Given task a: From the rows below, retype the lines between the one holding "Click the FTP upload icon" and the one holding "click(639, 131)", inclusive. Copy nothing else.

Supplied passage:
Tombleson’s house is immediately adjacent to the senior center. She said she worries that plans to offer 77 parking spots shared among the senior center and the new apartment building will not be enough and will lead to crowded street parking on Chelsea Loop and other nearby locations. Further, the new senior housing will eliminate parking at the adjacent Northwest Christian Church, which once allowed senior center users that option.

“People who live in Tigard want to use the senior center, but if there’s no parking they won’t use it,” Tombleson said during a recent interview. 

The latest version of the Tigard Senior Housing alongside the Senior Center shows a four-story, 57-unit apartment building laid out in a simple rectangular shape on the eastern edge of the property. (COURTESY/SERA ARCHITECTS)

The Senior Housing Advisory Committee held its most recent meeting on March 3 via Zoom videoconference. Destin Ferdun, Northwest Housing Alternatives Director of Housing Development, and Gauri Rajbaidya, an associate with Portland design firm Sera Architects, presented the latest version of the project, which shows a four-story, 57-unit building laid out in a simple rectangular floor plan. 

Rajbaidya said the project team is taking the concerns raised by Otting, Tombleson and others into consideration as work advances, particularly when it comes to parking and potential flooding.

“We are looking at raising the ground floor up higher as well to really mitigate that (flooding),” Rajbaidya said. 

Ferdun added that the latest revisions of the project’s parking plan would hopefully alleviate earlier worries. 

“We are very consistently hearing about parking, and I’m hoping that everyone has heard from our experience in offering affordable housing to this population that we believe we have enough parking,” he said. “The peak periods are different enough between the Tigard Senior Center and Senior Housing that we will not have overlapping difficulties.” 

A formal parking management plan is in the works, Ferdun added, which will use security cameras, assigned parking spaces and other tools to help carry it out. 

“We have done a fair amount of refinement on the site plan,” he said. “We are trying to balance maximizing the number of parking spaces with livability and usability on the site. Both of those things are important.” 

The placement of the building on the property has also been moved south and away from the creek. It will now be built as far east as it can go while still allowing a paved pedestrian path to pass behind the building in a north-south direction between Omara Street and the Fanno Creek Trail.

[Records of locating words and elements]
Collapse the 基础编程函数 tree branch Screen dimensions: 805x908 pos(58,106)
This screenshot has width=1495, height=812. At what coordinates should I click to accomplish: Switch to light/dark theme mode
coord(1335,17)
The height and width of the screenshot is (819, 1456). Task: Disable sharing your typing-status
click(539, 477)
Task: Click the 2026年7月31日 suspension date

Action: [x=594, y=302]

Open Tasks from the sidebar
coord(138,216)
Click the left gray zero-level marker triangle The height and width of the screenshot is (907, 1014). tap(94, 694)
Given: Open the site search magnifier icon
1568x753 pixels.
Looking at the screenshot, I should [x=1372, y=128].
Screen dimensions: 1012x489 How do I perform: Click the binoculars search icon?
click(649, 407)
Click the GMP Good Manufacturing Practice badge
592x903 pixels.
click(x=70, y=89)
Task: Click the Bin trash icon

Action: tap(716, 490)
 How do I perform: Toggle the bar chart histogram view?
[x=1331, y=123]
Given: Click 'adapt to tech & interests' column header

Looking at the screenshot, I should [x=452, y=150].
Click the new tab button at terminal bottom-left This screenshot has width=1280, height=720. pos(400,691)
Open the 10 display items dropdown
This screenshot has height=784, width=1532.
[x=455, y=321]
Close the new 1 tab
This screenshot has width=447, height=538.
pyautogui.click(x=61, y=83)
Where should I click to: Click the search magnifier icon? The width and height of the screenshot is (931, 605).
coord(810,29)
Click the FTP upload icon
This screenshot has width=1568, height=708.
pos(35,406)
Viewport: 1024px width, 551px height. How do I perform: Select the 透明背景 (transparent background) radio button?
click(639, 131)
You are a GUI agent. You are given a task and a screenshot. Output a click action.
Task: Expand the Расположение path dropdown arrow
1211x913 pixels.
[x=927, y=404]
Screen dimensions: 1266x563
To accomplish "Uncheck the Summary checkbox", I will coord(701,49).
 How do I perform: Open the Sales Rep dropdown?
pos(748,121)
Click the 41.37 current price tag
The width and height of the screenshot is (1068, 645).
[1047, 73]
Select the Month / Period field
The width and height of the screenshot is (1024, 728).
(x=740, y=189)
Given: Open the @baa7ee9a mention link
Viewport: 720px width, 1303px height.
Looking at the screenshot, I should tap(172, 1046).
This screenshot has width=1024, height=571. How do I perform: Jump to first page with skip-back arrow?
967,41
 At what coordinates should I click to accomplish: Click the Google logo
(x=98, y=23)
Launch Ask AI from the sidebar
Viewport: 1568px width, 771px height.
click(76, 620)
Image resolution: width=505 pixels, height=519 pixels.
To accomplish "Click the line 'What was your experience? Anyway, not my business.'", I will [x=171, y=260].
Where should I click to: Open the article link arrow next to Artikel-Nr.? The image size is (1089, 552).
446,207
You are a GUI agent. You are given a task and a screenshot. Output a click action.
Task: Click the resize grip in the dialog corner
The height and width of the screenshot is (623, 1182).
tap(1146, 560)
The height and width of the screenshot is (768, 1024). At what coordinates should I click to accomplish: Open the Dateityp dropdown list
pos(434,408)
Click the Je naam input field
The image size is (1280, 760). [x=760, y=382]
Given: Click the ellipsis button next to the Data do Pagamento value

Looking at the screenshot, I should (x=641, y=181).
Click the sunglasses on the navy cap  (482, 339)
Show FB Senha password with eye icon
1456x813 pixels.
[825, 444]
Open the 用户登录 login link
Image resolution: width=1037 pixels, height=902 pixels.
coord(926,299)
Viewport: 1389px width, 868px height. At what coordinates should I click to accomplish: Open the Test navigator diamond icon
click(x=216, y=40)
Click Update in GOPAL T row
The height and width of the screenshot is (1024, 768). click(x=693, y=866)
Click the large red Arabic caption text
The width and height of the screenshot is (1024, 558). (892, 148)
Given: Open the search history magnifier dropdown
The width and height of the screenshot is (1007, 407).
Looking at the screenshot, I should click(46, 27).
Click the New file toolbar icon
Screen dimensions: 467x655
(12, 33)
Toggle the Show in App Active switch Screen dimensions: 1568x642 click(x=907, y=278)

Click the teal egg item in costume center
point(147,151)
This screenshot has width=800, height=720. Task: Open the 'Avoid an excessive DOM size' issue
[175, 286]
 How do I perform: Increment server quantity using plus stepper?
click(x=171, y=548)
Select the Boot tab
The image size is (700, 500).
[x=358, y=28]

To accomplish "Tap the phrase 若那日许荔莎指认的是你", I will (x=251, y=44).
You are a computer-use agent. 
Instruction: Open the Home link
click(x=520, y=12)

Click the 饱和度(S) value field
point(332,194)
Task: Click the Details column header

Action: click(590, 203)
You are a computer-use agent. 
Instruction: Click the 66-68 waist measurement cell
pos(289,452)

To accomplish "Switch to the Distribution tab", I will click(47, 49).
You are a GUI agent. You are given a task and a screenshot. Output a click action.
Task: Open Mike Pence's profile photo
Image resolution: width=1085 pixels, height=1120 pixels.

Given task b: In the article on the Tigard senior housing project, how many shared parking spots are planned for the senior center and the new apartment building?

Full answer a:
Click the FTP upload icon
This screenshot has width=1568, height=708.
pos(35,406)
Viewport: 1024px width, 551px height. How do I perform: Select the 透明背景 (transparent background) radio button?
click(639, 131)

Full answer b: 77 parking spots.